When my child does not go along with my plan, I say to myself “what about her non compliance is triggering me?” “What lesson is she trying to teach me about myself here?” “Where am I inserting my ego that is causing her to resist?” Once I pause and I’ve evaluated these questions, I find I am more available and present-minded to discuss the matter with my 4-year old daughter and show up accordingly as the matter calls for – e.g. boundaries, empathy (understanding), flexibility, apologizing, remaining consistent / firm and ultimately communicating with my daughter (explaining to her with a logical mind vs. irrational one) the various elements needed.
Through the continuing unfolding process of conscious parenting, I have found it’s become less of the “my plans” – like “I want or need my daughter to do this or eat that” and more of a collaborative and mutual effort between she and I – while incorporating the education aspect on the topic at hand. I let my daughter know that she is teaching me as much as I teach her. What I have found hugely beneficial is when I approach her with “I hear you, I understand what you are asking, I feel like that too,” then leading into my reasons – that she becomes open to hearing me. I also ask her about her reasons, feelings and this mutual exchange is the cornerstone to our flow of independent essence and evolution.

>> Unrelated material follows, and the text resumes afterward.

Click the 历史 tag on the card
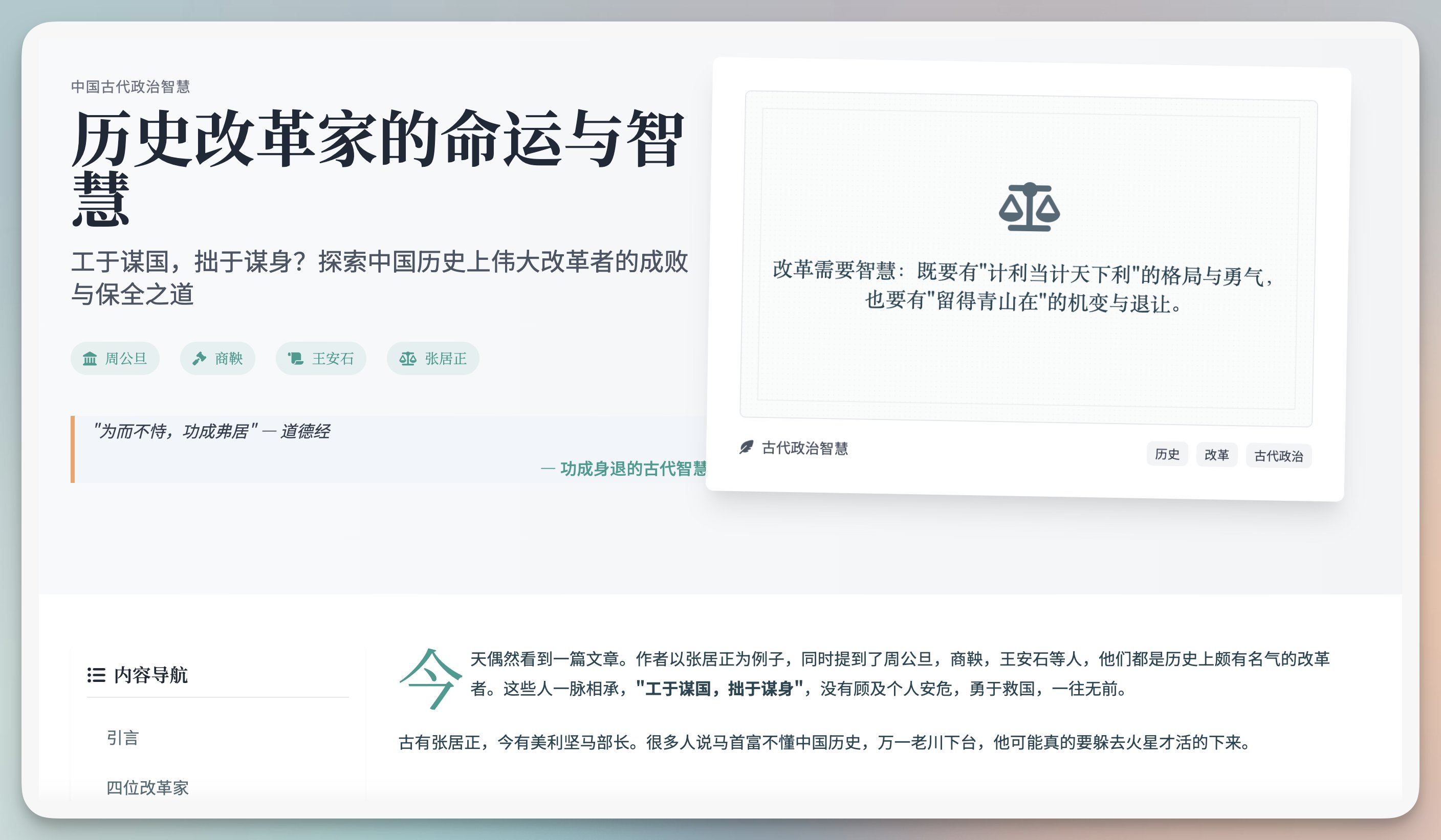1441x840 pixels. [x=1167, y=454]
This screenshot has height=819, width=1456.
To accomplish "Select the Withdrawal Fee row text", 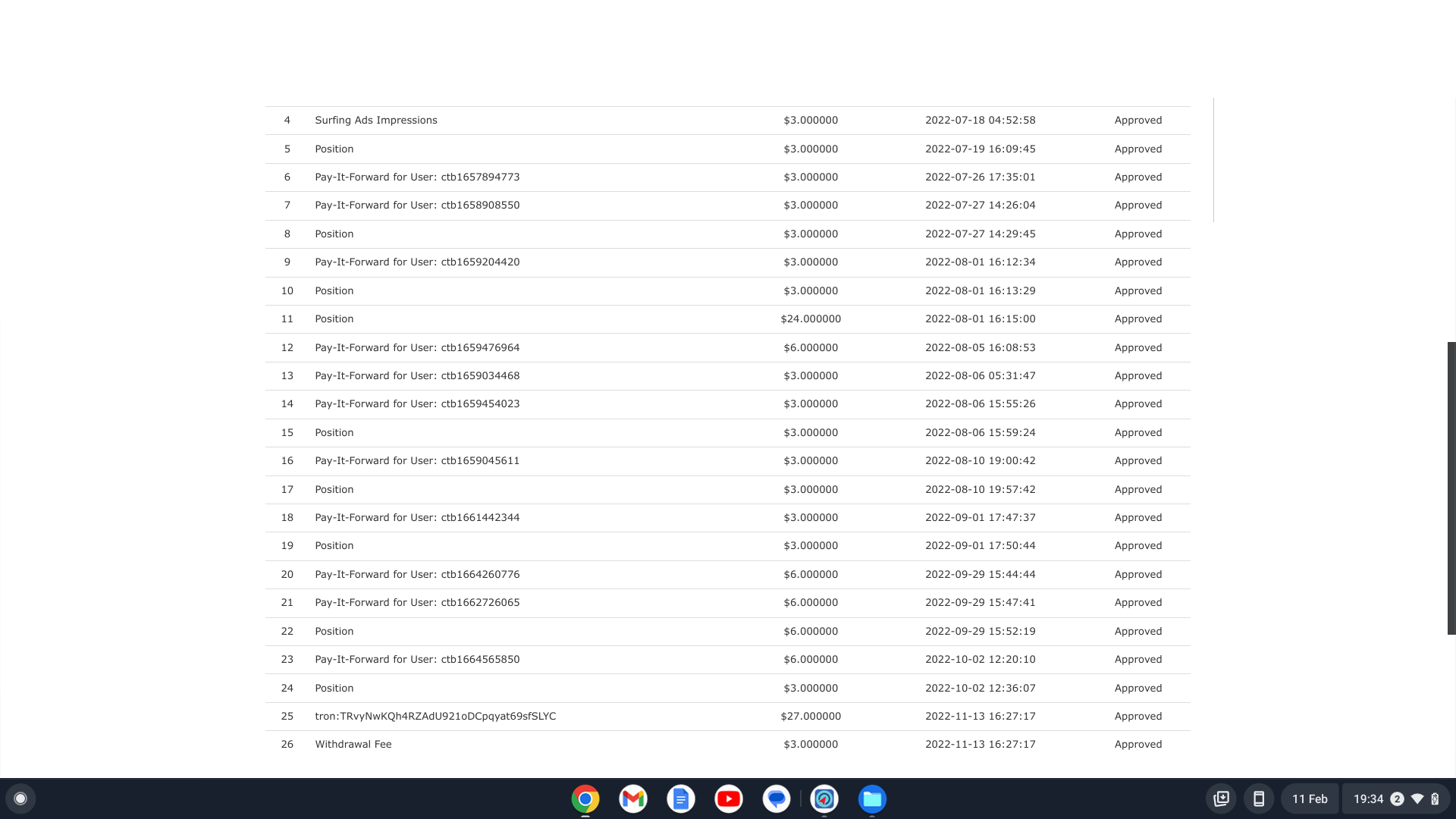I will 353,744.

As for the typical parenting food, sleep matters where we want them to do as we say – these used to be very strong areas of struggle for me (and my daughter primarily because of me) before I was aware of how my own energies were imparting on the desired outcome (that I wanted – EGO). I was almost too rigid that it caused my daughter to resist even more. Once I learned how to navigate through my own anxieties around these areas the positive changes were almost simultaneous.
I continually do my best to educate her of the importance of sleep and food – and the adverse affects if we don’t do them to the best of our ability. I use words like “strong, healthy, exercise, brain power, grow” and when she hears them on a kid show, she says “mommy you say that too to me.” I have more recently been incorporating the terms “natural consequences” – so for example if she resists sleep on a particular night and the next morning she is inevitably emotional and fussy, I let her know that had she chosen to go to bed on time (without all the doodle-daddle) she wouldn’t feel this way. Or if she doesn’t listen when I’m advising her to be mindful when playing – I remind her of the boo-boo she got last time and let her know that is a natural consequence if we are not staying aware.
What areas of “your plans / your way” do find yourself often contending with your child? How long has this been going on? What about your own way of “showing up” and inserting “your plan” is causing more resistance than not?